→ **Text**
* Start *

Clarity on the scope for Ofgem to provide for self-modification of electricity and gas licences

United Kingdom

The Competition and Markets Authority (the CMA) published the non-sensitive version of its final determination on the Energy Licence Modifications Appeals on 1 November 2021.  Although it is easy to be distracted by the headline-grabbing outcomes of the CMA’s decision on the reduction to the Cost of Equity and the reduction in the allowed return on equity on account for anticipated outperformance by licensees with respect to regulatory targets (the outperformance wedge), an important outcome was achieved on the licence modifications appeal ground.  The CMA’s decision, being largely in favour of many aspects of this appeal ground, is of key importance in the context of the electricity and gas licensing regime.

* End *

→ **Excerpt from a dataset**
* Start *

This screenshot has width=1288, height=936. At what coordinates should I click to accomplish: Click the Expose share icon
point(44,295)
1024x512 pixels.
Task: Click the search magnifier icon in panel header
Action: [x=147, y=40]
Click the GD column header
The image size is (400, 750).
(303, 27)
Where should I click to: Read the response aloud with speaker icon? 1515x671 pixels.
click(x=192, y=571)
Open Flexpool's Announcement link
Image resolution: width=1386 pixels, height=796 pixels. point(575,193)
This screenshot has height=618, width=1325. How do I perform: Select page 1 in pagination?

* End *

→ **Given task A**
According to the Ofgem article, on what date did the CMA publish the non-sensitive version of its final determination on the Energy Licence Modifications Appeals?
→ **Given task B**
Write out the Ofgem article word for word, everything from "Clarity on the" down to "gas licensing regime.".

→ **Problem solution A**
1 November 2021

→ **Problem solution B**
Clarity on the scope for Ofgem to provide for self-modification of electricity and gas licences

United Kingdom

The Competition and Markets Authority (the CMA) published the non-sensitive version of its final determination on the Energy Licence Modifications Appeals on 1 November 2021.  Although it is easy to be distracted by the headline-grabbing outcomes of the CMA’s decision on the reduction to the Cost of Equity and the reduction in the allowed return on equity on account for anticipated outperformance by licensees with respect to regulatory targets (the outperformance wedge), an important outcome was achieved on the licence modifications appeal ground.  The CMA’s decision, being largely in favour of many aspects of this appeal ground, is of key importance in the context of the electricity and gas licensing regime.